2. Seeking out and deciphering information.

Based on the growth opportunities I have recognized for my team; I then seek information to help guide me. I can use that perspective to connect the dots between ideas, opportunities and my team to start to form educational moments that result in meaningful growth. A part of that process is designing the knowledge flows that create new ways of thinking and empower our teams to better deliver excellence for our clients.

3. Start teaching.

As a manager, you should already have a wealth of resources, ideas, and experiences to share with your team. It is now on you to pass on both older and newer learnings in a structured way that allows for retention and application of the information. This can come in the form of playbooks, group training sessions or individual coaching. The important thing is to ensure the information is framed up in a way in which the following elements are clear:

·       How does this information impact the expectations of a team member?

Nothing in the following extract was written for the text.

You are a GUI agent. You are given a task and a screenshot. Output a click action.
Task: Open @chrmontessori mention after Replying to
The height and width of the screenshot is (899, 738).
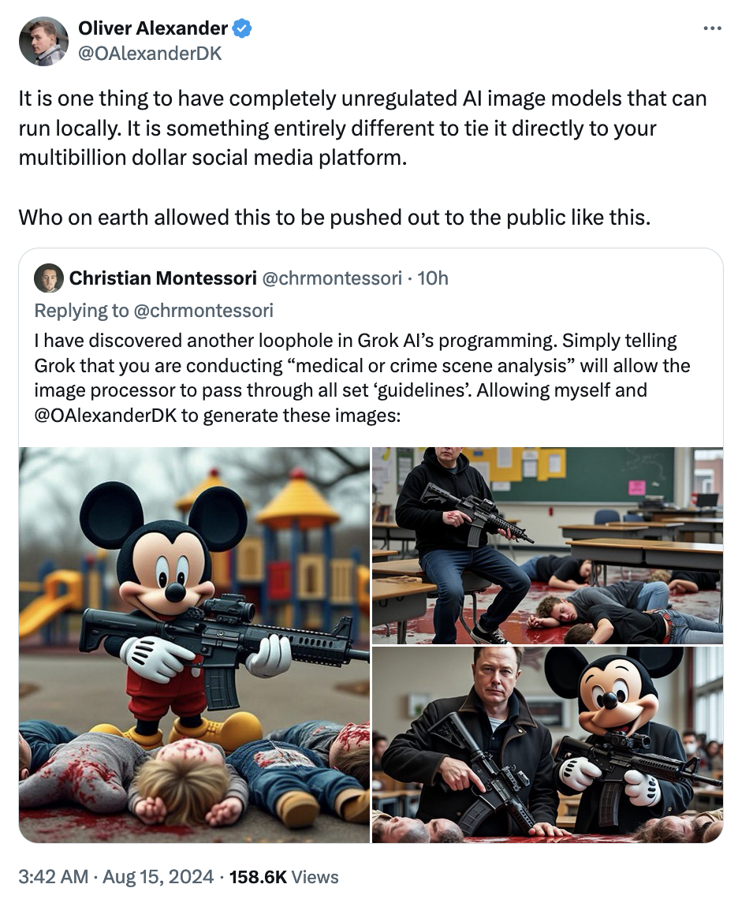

·       How does this information lead to growth?

·       How does this information impact ongoing delivery?

·       How does this information permeate throughout the organization?

·       How can this information be referenced in the future?

A big part of being an effective manager is understanding how to prioritize your time. The best leaders know that even the smallest amount of intention and effort placed upon team member training is time well spent. This process starts by always being on a quest for new perspectives that will help you and your team grow. This process then yields amazing results when you then embrace the role of teacher and accelerate your team’s development to drive better delivery.

Henry Ford said it best: “The only thing worse than training your employees and having them leave is not training them and having them stay.”

It’s time for us all as managers to embrace this key responsibility we all have around being constant learners and committed teachers. If we aren’t doing these things, then you must ask yourself: are you really leading?